* Records excerpted from a collection *
- - -

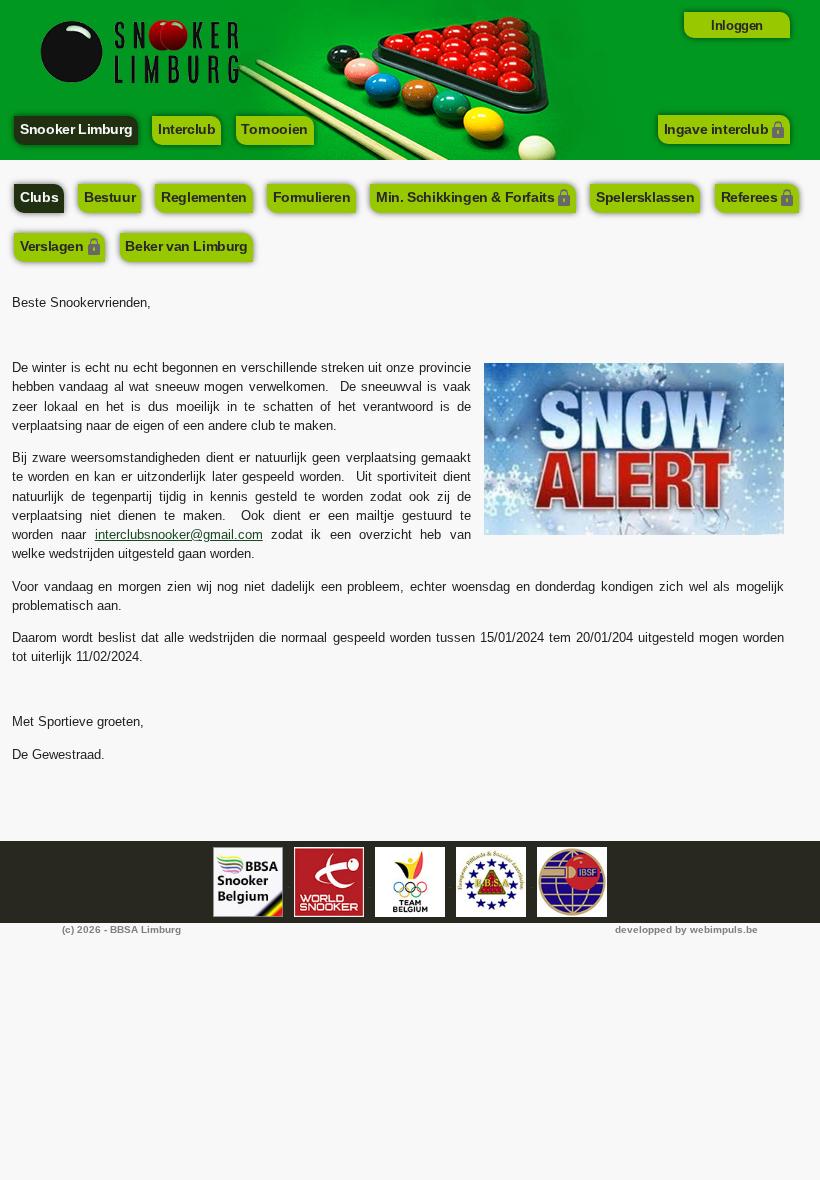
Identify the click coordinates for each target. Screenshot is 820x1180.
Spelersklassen (645, 197)
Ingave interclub (716, 129)
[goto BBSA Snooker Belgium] (249, 882)
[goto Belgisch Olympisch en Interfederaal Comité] (411, 882)
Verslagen (51, 246)
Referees (749, 197)
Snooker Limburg (76, 129)
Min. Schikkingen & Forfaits (465, 197)
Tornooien (274, 129)
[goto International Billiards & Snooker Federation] (572, 882)
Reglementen (204, 197)
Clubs (39, 197)
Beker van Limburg (186, 246)
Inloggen (737, 25)
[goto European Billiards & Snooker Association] (492, 882)
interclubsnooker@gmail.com (179, 534)
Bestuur (109, 197)
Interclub (186, 129)
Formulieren (312, 197)
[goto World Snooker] (330, 882)
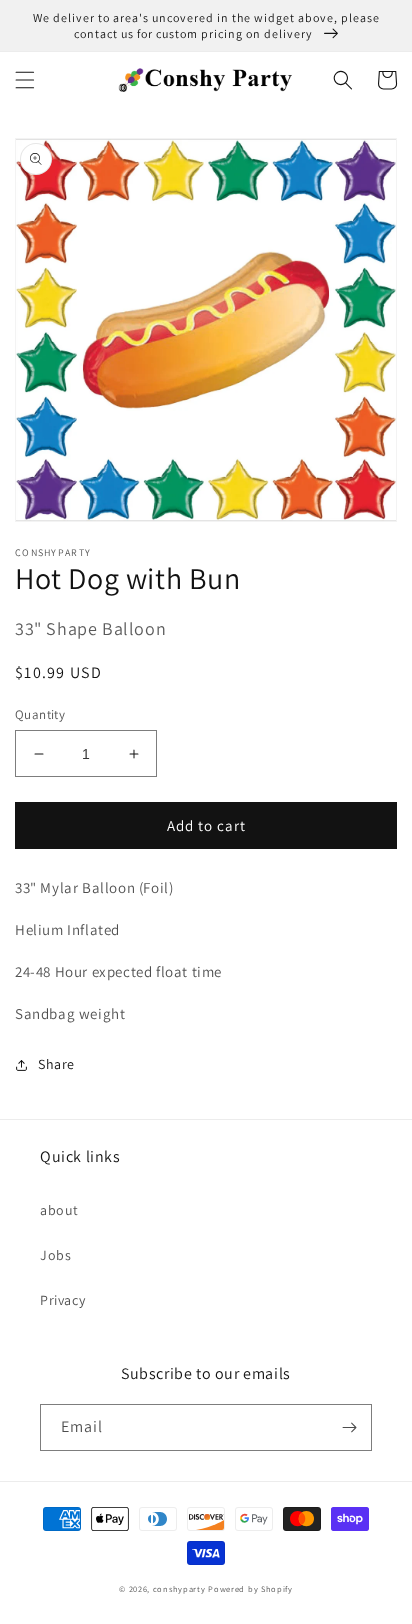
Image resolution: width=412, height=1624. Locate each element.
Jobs (55, 1255)
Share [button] (56, 1064)
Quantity (40, 714)
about (59, 1210)
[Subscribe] (349, 1427)
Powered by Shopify (250, 1588)
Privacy (62, 1300)
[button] (25, 80)
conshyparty (179, 1588)
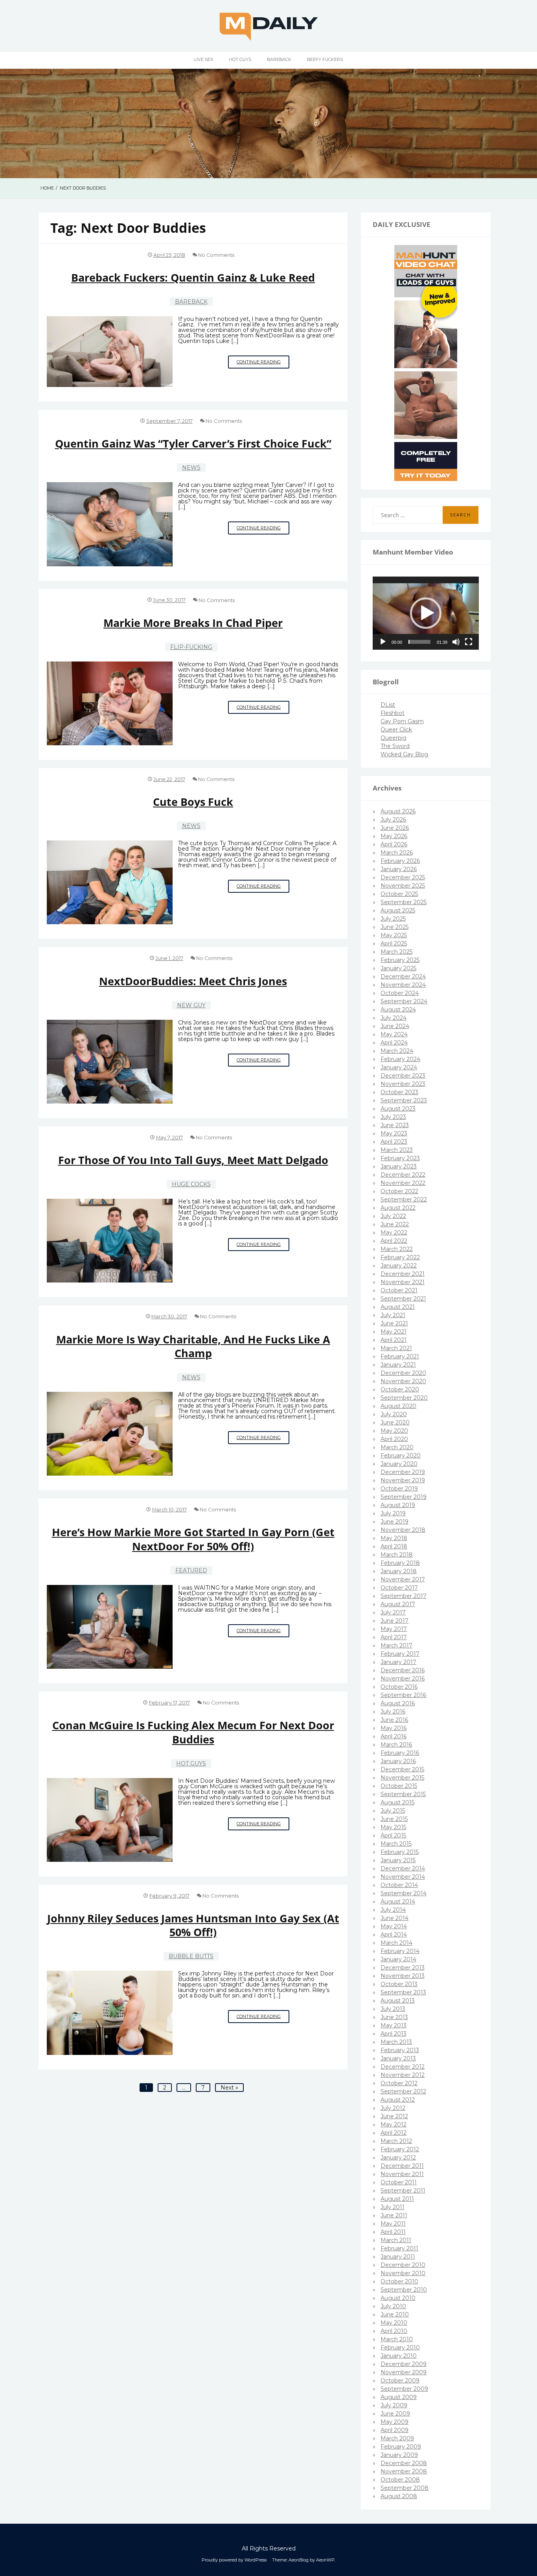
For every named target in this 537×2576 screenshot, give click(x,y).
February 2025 (400, 960)
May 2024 (394, 1034)
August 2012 (398, 2099)
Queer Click (396, 729)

- - -

* Aim of the exercise *
Leave out every picture and transcribe the remaining entries exactly.

* Solution for this task *
Identify the click coordinates for each target. Screenshot is 820x1180.
Spelersklassen (645, 197)
Ingave interclub (716, 129)
[goto BBSA Snooker Belgium] (249, 882)
[goto Belgisch Olympisch en Interfederaal Comité] (411, 882)
Verslagen (51, 246)
Referees (749, 197)
Snooker Limburg (76, 129)
Min. Schikkingen & Forfaits (465, 197)
Tornooien (274, 129)
[goto International Billiards & Snooker Federation] (572, 882)
Reglementen (204, 197)
Clubs (39, 197)
Beker van Limburg (186, 246)
Inloggen (737, 25)
[goto European Billiards & Snooker Association] (492, 882)
interclubsnooker@gmail.com (179, 534)
Bestuur (109, 197)
Interclub (186, 129)
Formulieren (312, 197)
[goto World Snooker] (330, 882)
Image resolution: width=412, height=1624. Locate each element.
Jobs (55, 1255)
Share [button] (56, 1064)
Quantity (40, 714)
about (59, 1210)
[Subscribe] (349, 1427)
Powered by Shopify (250, 1588)
Privacy (62, 1300)
[button] (25, 80)
conshyparty (179, 1588)
For every named target in this 537×2576 screenshot, give click(x,y).
February 2025 (400, 960)
May 2024 (394, 1034)
August 2012 (398, 2099)
Queer Click (396, 729)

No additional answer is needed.